1 فَلَمَّاۤ اَفَلَ قاَلَ لاَۤ اُحِبُّ اْلاٰفِلِينَ
لَقَدْ اَبْكاَنِى نَعْىُ (لاَۤ اُحِبُّ اْلاٰفِلِينَ) مِنْ خَلِيلِ اللّٰهِ
İbrahim Aleyhisselâmdan sudur ile kâinatın zevâl ve ölümünü ilân eden nây-ı لاَۤ اُحِبُّ اْلاٰفِلِينَ beni ağlattırdı.
Onun için kalb gözü ağladı ve ağlayıcı katreleri döktü. Kalb gözü ağladığı gibi, döktüğü herbir damlası da o kadar hazindir; ağlattırıyor, güya kendisi de ağlıyor. O damlalar, gelecek Farisî fıkralardır.
İşte o damlalar ise, Nebiyy-i Peygamber olan bir hakîm-i İlâhînin Kelâmullah içinde bulunan bir kelâmının bir nevi tefsiridir.

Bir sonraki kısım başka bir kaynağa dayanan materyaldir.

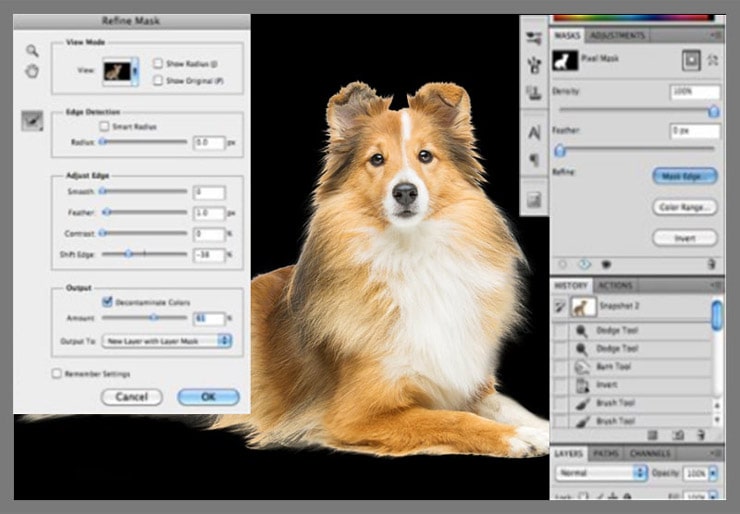Open the Output To dropdown
Screen dimensions: 740x514
tap(166, 341)
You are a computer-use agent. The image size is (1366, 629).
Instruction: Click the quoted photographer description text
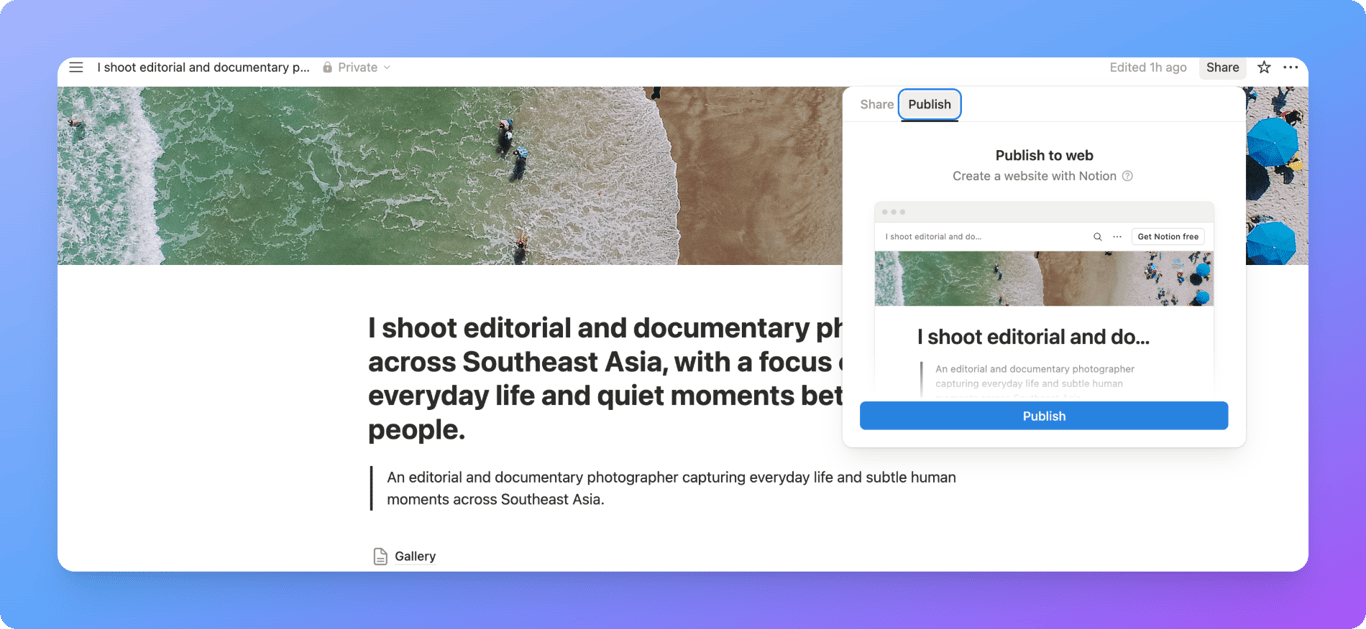coord(671,487)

Güzel değil batmakla gaib olan bir mahbup. Çünkü zevâle mahkûm, hakikî güzel olamaz. Aşk-ı ebedî için yaratılan ve âyine-i Samed olan kalb ile sevilmez ve sevilmemeli.
Bir matlup ki gurupta gaybûbet etmeye mahkûmdur; kalbin alâkasına, fikrin merakına değmiyor. Âmâle merci olamıyor. Arkasında gam ve kederle teessüf etmeye lâyık değildir. Nerede kaldı ki, kalb ona perestiş etsin ve ona bağlansın, kalsın!